What to produce:
Say how many lines in the entries below mention "Album", with no other words.
------ Input for this task
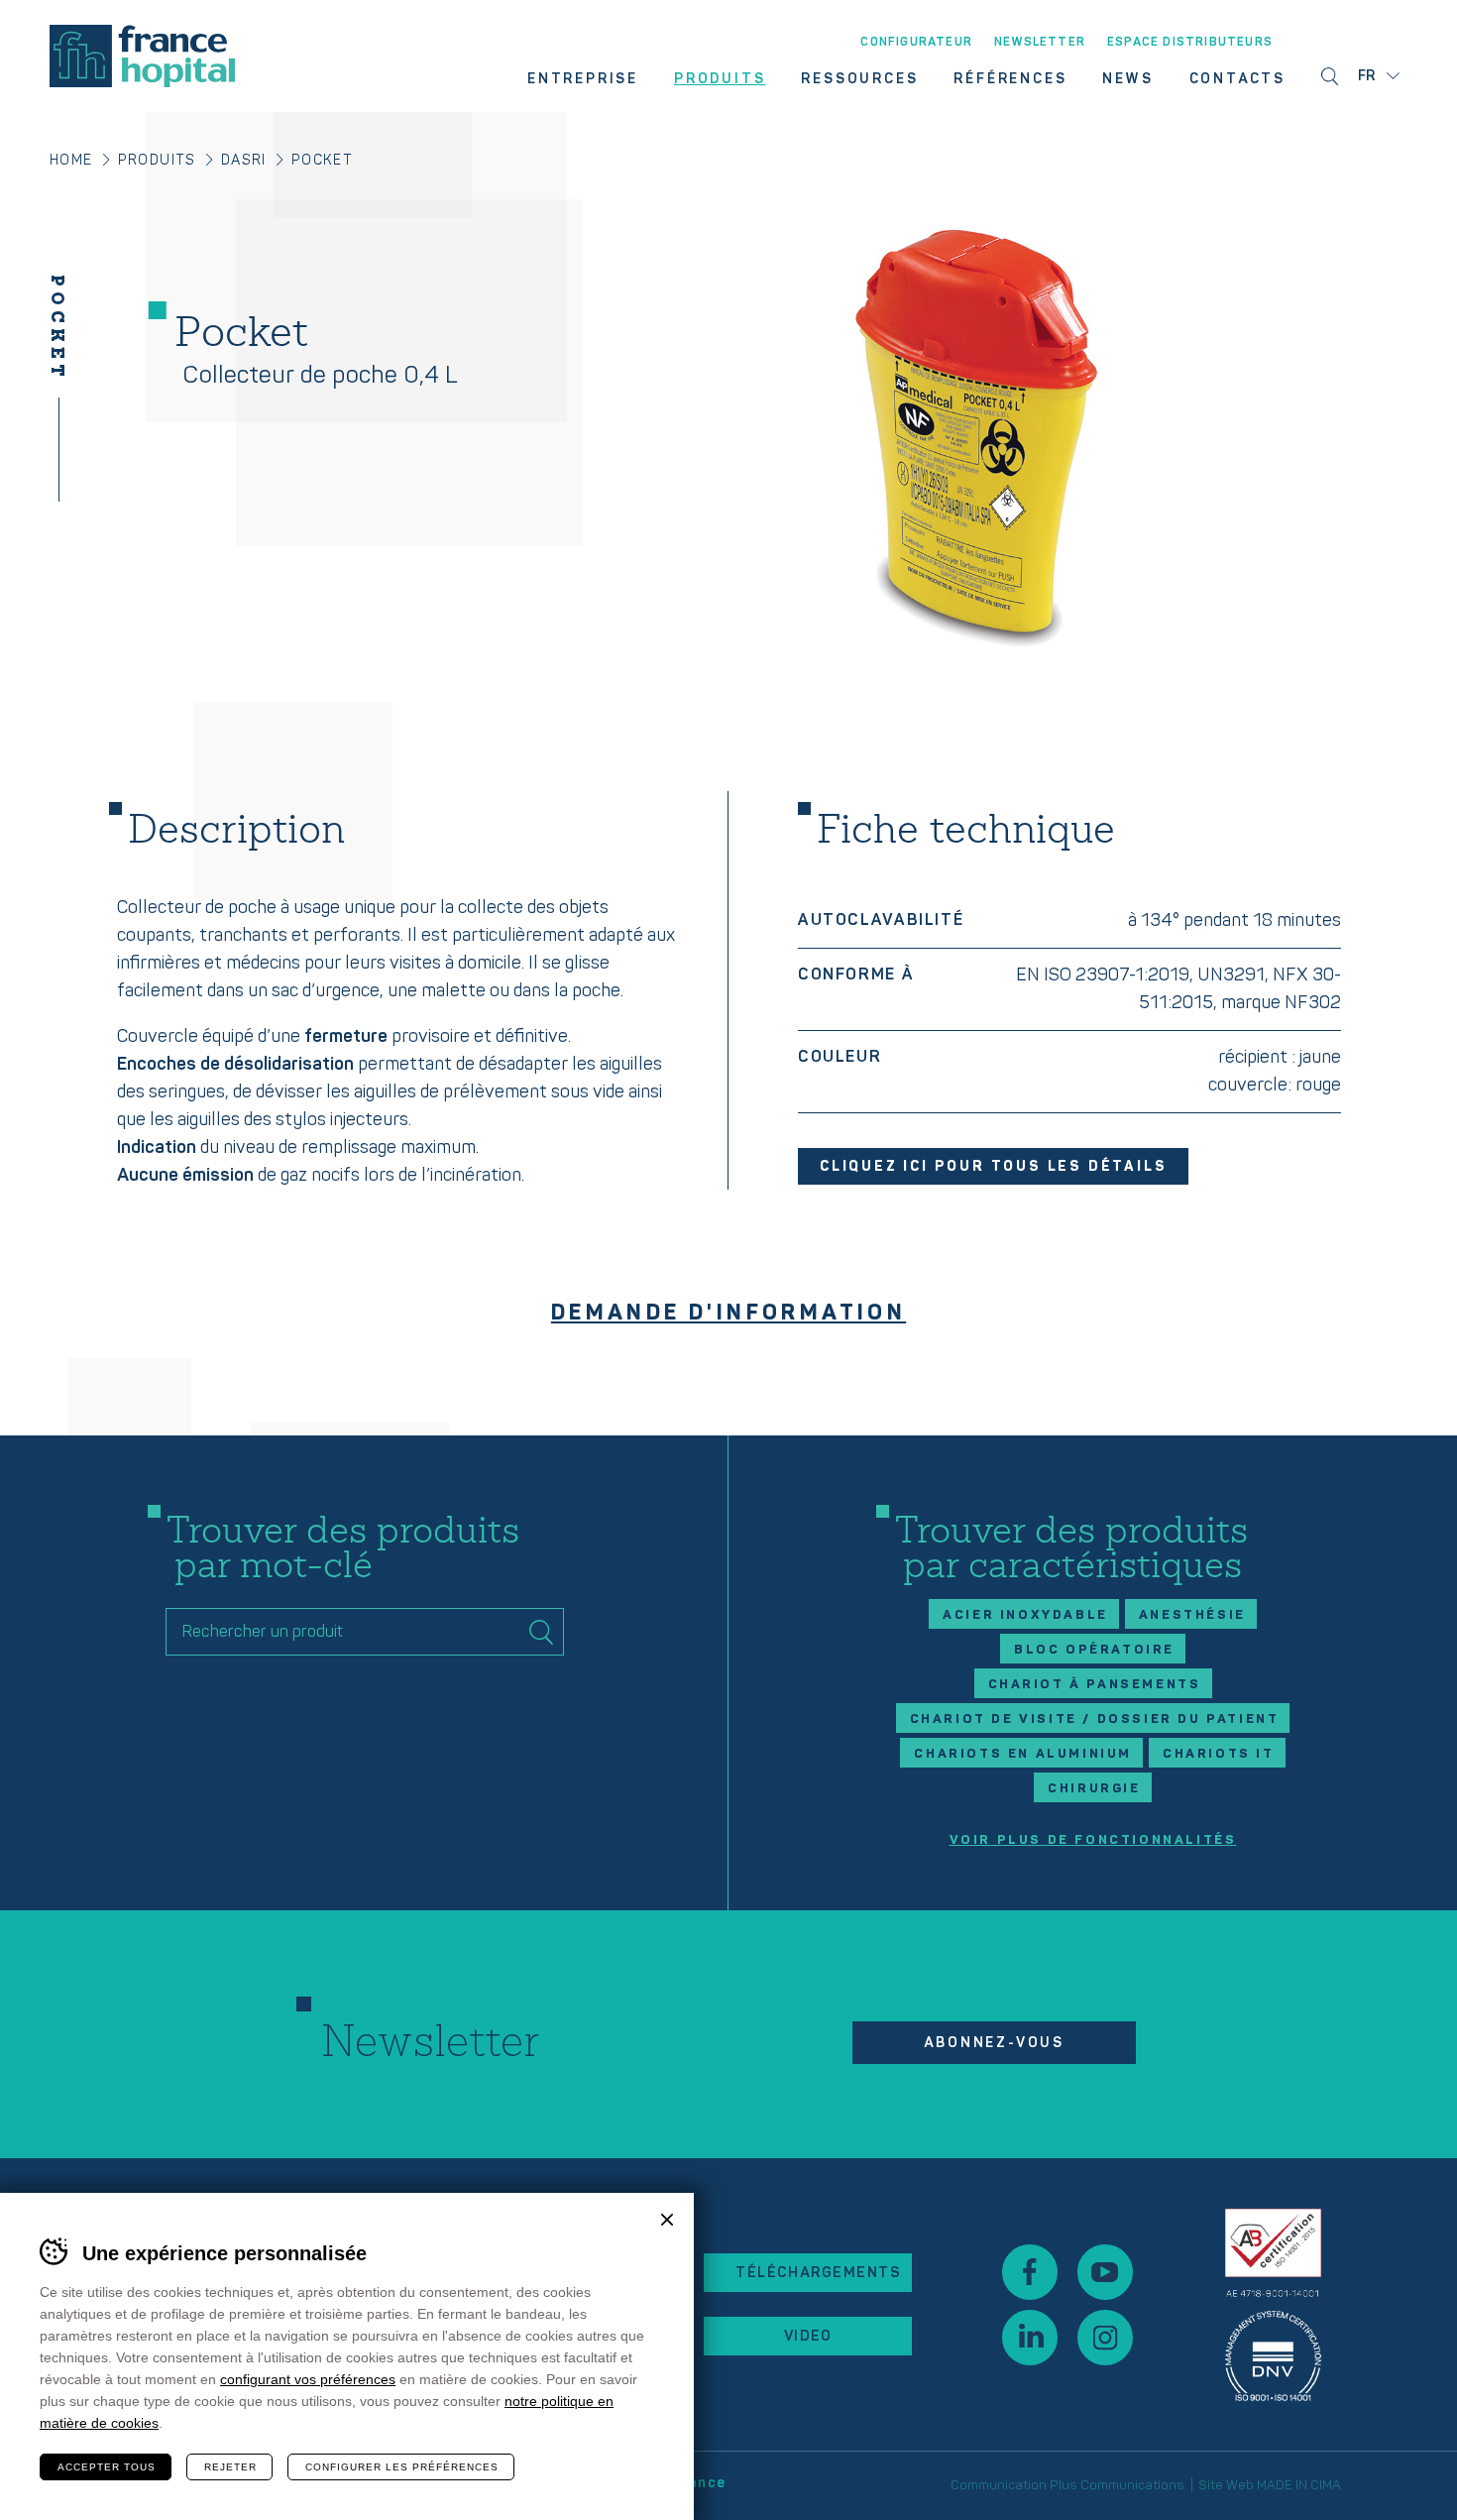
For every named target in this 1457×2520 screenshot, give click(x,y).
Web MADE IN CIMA (1283, 2485)
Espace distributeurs (1190, 43)
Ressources (859, 79)
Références (1009, 79)
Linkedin (1030, 2337)
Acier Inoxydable (1025, 1615)
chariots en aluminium (1023, 1754)
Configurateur (916, 43)
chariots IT (1219, 1754)
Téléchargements (818, 2272)
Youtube (1105, 2272)
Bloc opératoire (1094, 1650)
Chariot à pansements (1094, 1684)
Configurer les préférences (402, 2467)
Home (71, 160)
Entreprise (582, 79)
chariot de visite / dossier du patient (1095, 1719)
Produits (719, 79)
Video (808, 2336)
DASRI (244, 160)
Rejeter (230, 2467)
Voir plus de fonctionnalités (1093, 1840)
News (1127, 79)
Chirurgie (1094, 1788)
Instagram (1105, 2337)
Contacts (1237, 79)
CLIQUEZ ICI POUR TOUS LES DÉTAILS (993, 1166)
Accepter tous (106, 2467)
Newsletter (1039, 43)
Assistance (1273, 2305)
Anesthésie (1192, 1615)
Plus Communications (1117, 2485)
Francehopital (142, 56)
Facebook (1030, 2272)
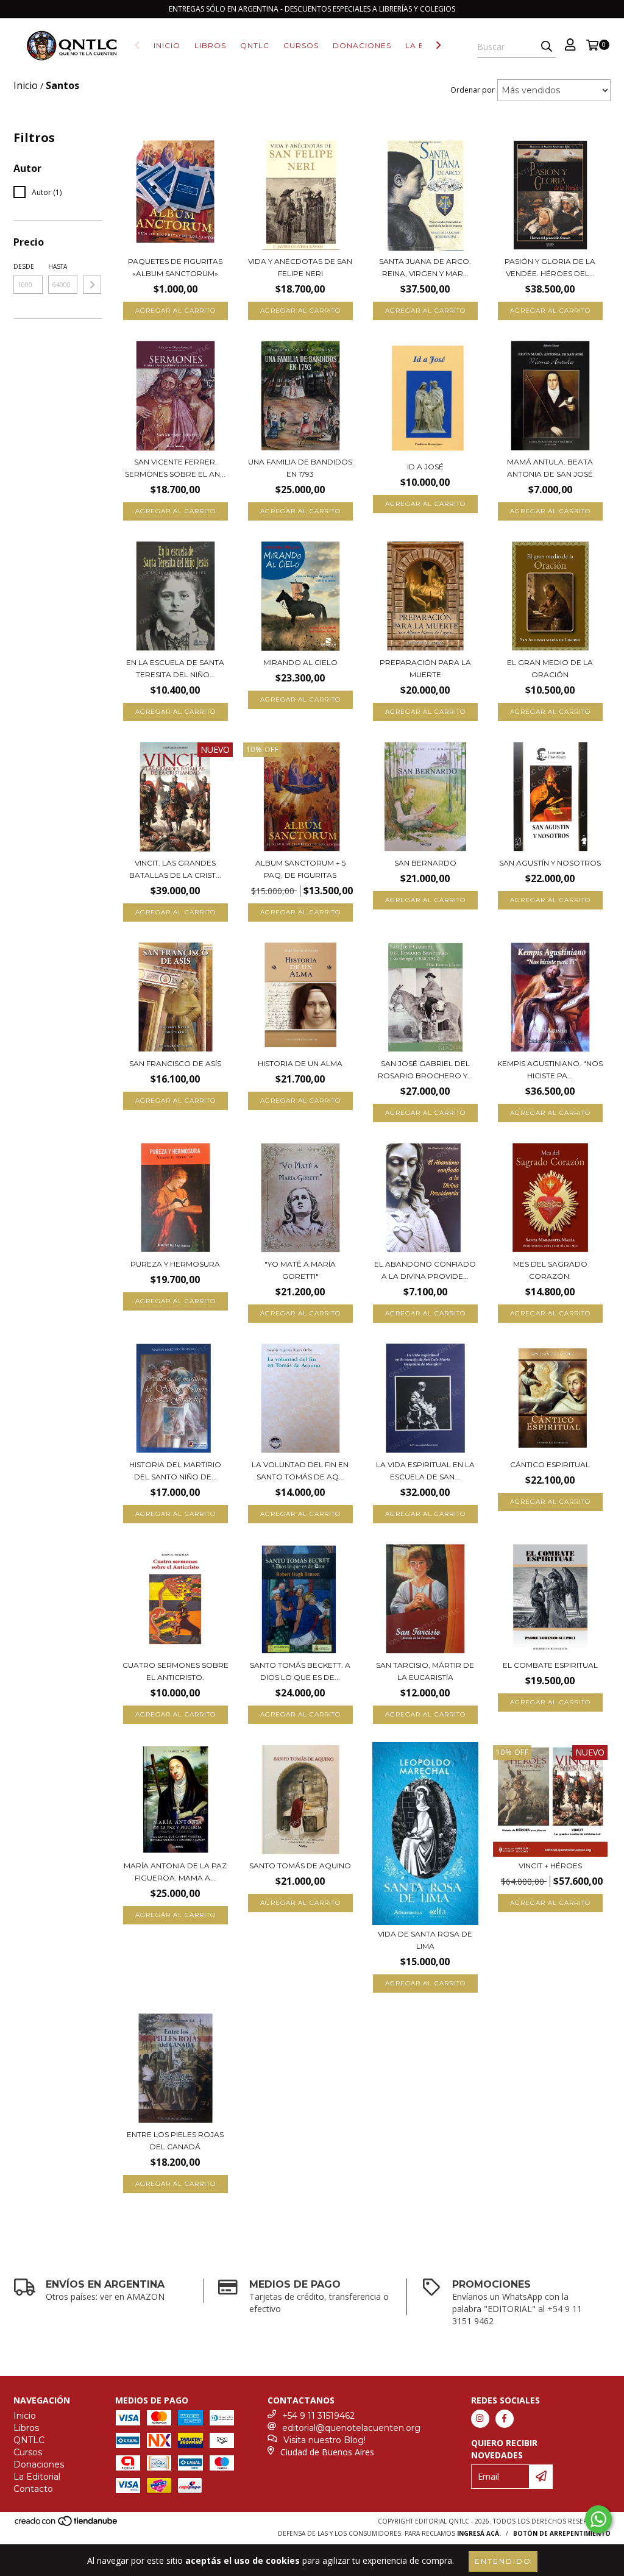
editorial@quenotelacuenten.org (351, 2427)
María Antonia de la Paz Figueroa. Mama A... (175, 1871)
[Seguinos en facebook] (504, 2419)
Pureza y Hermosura (175, 1263)
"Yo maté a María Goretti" (300, 1270)
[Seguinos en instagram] (480, 2419)
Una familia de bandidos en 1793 (300, 468)
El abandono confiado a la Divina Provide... (425, 1270)
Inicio (167, 45)
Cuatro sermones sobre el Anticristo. (175, 1671)
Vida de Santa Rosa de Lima (425, 1940)
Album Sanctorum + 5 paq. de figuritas (300, 869)
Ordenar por (472, 90)
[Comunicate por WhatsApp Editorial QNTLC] (598, 2519)
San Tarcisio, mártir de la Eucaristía (425, 1671)
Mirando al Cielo (300, 662)
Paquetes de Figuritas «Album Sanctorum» (175, 267)
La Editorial (36, 2476)
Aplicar (92, 285)
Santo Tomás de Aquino (300, 1865)
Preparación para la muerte (425, 668)
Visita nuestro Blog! (324, 2440)
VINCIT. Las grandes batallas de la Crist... (175, 869)
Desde (23, 266)
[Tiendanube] (66, 2524)
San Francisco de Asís (175, 1063)
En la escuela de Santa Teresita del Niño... (175, 668)
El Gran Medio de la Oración (550, 668)
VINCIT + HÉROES (550, 1865)
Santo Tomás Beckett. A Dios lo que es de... (300, 1671)
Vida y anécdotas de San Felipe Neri (300, 267)
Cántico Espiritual (550, 1464)
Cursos (301, 45)
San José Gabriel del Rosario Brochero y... (425, 1069)
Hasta (57, 266)
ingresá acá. (479, 2533)
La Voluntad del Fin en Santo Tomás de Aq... (300, 1470)
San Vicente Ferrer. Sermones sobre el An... (175, 468)
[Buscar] (546, 47)
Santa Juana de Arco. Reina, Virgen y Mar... (425, 267)
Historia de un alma (300, 1063)
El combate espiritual (550, 1665)
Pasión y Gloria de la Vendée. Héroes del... (550, 267)
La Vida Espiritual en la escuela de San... (425, 1470)
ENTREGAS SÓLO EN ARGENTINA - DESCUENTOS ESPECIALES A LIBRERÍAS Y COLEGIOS (312, 9)
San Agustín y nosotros (550, 862)
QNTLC (254, 45)
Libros (210, 45)
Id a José (425, 466)
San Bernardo (425, 862)
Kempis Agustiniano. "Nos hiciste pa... (550, 1069)
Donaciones (362, 45)
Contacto (33, 2488)
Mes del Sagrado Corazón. (550, 1270)
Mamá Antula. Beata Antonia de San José (550, 468)
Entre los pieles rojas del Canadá (175, 2140)
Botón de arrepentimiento (562, 2533)
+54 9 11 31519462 (318, 2415)
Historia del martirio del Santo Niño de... (175, 1470)
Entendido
------------
Output of the task:
2